DistOS 2015W Session 12
Haystack
- Facebook's Photo Application Storage System.
- Previous Fb photo storage based on NFS design. The reason why NFS dint work is because it gave 3 reads for every photo. The issue here was that they needed 1 read per photo.
- Main goals of Haystack:
- High throughput with low latency
- Fault tolerance
- Cost effective
- SImple
- Facebook utilises CDN to serve popular images and further uses haystack to respond to photo requests in the long tail effectively.
- Haystack reduces the memory used for filesystem metadata
- It has 2 types of metadata:
- Application metadata
- File System metadata
- The architecture consists of 3 components:
- Haystack Store
- Haystack Directory
- Haystack Cache
Comet
- Introduced the concept of distributed shared memory (DSM). In a DSM, RAMs from multiple servers would appear as if they are all belonging to one server, allowing better scalability for caching.
- Comet model works by offloading the computation intensive process from the mobile to only one server.

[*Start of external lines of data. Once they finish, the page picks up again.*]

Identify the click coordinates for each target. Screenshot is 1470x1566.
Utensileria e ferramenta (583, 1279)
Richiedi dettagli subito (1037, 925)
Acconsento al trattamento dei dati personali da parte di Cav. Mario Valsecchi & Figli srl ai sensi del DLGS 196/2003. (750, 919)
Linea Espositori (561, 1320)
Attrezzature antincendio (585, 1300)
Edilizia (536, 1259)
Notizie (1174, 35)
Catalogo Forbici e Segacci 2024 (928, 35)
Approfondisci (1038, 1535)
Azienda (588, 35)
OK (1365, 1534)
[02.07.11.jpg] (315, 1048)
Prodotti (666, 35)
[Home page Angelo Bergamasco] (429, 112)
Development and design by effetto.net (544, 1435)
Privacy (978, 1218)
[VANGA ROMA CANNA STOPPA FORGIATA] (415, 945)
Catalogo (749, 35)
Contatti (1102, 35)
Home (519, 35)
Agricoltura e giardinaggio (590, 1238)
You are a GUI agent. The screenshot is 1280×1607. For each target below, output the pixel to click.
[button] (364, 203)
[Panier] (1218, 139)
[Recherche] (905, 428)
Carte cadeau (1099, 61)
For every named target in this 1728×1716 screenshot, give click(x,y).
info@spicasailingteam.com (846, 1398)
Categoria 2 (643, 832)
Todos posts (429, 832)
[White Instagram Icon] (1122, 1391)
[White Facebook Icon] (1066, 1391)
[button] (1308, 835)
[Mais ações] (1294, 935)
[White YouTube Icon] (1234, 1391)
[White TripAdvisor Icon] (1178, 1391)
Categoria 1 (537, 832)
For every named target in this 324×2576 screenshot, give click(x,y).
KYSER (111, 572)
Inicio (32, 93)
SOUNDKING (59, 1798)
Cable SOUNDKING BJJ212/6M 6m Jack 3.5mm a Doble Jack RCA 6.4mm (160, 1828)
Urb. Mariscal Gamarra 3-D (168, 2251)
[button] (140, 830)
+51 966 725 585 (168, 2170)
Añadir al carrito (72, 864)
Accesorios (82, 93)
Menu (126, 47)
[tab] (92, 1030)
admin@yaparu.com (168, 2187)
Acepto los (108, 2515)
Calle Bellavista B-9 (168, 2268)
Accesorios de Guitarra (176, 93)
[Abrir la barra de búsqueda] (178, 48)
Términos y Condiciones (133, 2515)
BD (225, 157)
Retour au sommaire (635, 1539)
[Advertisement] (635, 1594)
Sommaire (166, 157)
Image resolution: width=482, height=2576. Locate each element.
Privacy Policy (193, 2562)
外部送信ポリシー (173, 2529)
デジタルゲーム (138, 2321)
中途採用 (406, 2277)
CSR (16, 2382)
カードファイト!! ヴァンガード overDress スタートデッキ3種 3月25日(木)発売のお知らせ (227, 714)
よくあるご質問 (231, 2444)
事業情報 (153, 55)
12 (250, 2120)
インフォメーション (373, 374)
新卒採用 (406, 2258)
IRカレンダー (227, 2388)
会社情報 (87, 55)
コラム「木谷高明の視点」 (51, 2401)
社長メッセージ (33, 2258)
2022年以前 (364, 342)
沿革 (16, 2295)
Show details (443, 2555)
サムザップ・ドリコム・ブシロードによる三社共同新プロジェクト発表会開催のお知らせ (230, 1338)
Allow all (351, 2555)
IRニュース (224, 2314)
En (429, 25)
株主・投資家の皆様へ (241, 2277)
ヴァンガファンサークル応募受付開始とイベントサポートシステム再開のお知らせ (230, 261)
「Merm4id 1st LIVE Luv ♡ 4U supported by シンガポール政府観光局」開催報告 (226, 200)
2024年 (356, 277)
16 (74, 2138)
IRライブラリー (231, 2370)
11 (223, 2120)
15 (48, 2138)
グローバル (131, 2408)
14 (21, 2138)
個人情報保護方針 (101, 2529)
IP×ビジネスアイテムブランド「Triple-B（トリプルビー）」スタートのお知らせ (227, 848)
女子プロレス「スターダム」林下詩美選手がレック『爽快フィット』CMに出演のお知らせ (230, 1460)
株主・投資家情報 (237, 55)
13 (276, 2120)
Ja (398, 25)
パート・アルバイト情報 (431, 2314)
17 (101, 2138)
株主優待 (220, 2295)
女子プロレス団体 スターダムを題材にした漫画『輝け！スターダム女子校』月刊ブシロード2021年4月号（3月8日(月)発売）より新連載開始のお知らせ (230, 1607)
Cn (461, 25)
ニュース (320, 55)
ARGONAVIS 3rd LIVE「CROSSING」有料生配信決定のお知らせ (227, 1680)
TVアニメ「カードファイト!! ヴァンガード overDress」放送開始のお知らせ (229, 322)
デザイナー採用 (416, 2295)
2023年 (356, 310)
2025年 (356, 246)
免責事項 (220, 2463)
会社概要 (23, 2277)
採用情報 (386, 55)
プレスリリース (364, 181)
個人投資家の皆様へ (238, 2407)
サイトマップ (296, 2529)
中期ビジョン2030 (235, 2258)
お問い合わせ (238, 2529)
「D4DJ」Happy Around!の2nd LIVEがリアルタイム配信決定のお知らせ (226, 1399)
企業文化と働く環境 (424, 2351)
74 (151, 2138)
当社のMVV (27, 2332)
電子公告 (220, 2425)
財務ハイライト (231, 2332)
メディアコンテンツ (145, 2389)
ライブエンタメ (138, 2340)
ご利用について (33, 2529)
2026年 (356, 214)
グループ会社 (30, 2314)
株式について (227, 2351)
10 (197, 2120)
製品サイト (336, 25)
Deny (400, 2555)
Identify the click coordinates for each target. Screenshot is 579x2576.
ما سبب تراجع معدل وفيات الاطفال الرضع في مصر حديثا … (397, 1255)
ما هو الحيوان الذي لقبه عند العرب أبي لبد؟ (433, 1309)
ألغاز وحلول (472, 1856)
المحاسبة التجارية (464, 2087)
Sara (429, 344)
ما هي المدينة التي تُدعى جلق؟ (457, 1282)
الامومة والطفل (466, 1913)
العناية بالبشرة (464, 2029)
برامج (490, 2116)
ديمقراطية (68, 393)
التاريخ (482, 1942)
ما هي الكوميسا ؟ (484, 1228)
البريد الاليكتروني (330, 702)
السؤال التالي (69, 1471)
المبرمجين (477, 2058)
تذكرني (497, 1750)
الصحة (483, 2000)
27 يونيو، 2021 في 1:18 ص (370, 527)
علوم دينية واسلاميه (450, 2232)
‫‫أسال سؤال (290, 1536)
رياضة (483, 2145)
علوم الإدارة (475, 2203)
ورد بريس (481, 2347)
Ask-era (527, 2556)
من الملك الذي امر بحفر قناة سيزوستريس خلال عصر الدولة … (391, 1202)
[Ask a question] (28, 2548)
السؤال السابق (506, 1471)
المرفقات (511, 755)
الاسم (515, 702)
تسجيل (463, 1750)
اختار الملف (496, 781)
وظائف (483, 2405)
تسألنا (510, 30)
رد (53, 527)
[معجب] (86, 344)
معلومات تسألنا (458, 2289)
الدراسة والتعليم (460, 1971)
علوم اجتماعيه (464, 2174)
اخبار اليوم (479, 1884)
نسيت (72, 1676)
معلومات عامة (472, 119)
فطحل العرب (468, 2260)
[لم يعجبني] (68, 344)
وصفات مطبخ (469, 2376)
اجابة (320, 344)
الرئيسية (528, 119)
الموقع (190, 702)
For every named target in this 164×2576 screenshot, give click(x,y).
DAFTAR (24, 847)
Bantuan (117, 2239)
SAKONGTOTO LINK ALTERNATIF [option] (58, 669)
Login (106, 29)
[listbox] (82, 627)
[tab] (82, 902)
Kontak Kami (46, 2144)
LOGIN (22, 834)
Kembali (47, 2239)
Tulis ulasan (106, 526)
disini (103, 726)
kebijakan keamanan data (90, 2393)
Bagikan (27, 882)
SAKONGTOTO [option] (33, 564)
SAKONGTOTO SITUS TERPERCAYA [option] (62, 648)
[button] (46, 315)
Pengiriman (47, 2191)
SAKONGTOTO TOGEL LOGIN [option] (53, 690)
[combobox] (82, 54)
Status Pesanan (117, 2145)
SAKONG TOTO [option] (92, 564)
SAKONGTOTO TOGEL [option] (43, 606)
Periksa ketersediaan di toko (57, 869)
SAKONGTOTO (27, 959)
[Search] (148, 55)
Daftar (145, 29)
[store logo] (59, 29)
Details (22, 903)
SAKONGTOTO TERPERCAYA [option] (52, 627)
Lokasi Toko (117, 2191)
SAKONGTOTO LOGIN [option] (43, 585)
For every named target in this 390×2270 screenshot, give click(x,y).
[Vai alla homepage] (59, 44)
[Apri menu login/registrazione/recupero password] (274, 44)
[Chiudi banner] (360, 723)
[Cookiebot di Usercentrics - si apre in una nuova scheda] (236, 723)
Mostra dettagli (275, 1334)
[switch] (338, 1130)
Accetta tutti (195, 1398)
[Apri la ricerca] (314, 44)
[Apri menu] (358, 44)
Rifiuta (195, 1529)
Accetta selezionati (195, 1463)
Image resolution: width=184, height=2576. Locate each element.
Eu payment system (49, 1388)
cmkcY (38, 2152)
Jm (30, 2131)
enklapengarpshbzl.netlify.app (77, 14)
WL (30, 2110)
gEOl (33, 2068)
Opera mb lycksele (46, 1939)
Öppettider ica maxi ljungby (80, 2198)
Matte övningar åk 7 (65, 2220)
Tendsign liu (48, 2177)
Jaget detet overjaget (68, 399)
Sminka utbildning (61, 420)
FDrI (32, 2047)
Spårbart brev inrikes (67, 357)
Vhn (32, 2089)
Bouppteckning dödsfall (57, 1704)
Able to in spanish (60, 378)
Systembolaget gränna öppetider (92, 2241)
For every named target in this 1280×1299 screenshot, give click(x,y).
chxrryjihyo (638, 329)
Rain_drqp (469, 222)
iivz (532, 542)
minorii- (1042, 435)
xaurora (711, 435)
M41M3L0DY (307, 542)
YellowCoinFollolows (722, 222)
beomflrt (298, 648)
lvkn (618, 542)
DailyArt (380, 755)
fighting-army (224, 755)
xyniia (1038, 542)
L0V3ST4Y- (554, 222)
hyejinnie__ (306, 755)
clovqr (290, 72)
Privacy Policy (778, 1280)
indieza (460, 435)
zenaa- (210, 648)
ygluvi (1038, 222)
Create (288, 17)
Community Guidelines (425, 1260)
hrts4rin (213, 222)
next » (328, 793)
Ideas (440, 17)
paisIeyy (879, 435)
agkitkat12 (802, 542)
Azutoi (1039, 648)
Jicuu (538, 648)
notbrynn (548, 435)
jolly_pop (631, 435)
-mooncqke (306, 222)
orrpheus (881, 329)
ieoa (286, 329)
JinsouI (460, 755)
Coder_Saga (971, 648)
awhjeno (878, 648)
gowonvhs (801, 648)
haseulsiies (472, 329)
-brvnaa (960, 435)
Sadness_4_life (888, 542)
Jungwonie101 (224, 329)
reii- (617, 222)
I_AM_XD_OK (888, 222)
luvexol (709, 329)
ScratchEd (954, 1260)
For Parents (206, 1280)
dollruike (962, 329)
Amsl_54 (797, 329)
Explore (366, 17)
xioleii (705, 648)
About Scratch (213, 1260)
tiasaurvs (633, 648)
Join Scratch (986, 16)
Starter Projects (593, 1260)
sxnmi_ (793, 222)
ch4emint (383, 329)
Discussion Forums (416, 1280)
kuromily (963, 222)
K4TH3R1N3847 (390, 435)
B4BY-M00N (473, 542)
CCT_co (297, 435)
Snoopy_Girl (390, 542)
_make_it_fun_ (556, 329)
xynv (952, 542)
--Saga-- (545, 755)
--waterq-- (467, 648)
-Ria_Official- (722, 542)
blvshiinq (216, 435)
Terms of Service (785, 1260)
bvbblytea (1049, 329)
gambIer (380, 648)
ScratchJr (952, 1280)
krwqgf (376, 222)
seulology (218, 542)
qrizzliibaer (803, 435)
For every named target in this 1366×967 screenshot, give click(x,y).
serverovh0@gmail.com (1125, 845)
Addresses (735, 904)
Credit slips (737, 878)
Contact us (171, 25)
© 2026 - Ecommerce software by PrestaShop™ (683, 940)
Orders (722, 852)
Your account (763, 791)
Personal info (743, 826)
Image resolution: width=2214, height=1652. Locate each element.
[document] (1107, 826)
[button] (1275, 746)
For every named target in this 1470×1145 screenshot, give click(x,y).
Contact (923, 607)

- The offloading process works by passing the computation intensive process to the server and hold it on the mobile device. Once the process on the server completes, it returns the results and the handle back to the mobile device. In other words, the process does not get physically offloaded to the server but instead it runs on the server and stopped on the mobile device.
F4
- Warm Blob Storage System.
- Warm Blob is a immutable data that gets cool very rapidly.
- F4 reduce the space usage by 3.6 to 2.8 or 2.1 replication factor using Reed Solomon coding and XOR coding respectively but still provides consistency.
- Reed Solomon coding basically use(10,4) which means 10 data and 4 parity blocks in a stripe, and can thus tolerate losing up to 4 blocks before they lose the stripe and use 1.4 expansion factor.Two copies of this would be 2* 1.4= 2.8 effective replication factor.
- XOR coding use(2,1) across three data center and use 1.5 expansion factor which gives 1.5*1.4= 2.1 effective replication factor
Sapphire
- Represents a building block towards building this global distributed systems. The main critique to it is that it didn’t present a specific use case upon which their design is built upon.
- Sapphire does not show their scalability boundaries. There is no such distributed system model that can be “one size fits all”, most probably it will break in some large scale distributed application.
- Reaching this global distributed system that address all the distributed OS use cases will be a cumulative work of many big bodies and building it block by block and then this system will evolve by putting all these different building blocks together. In other words, reaching a global distributed system will come from a “bottom up not top down approach” [Somayaji, 2015].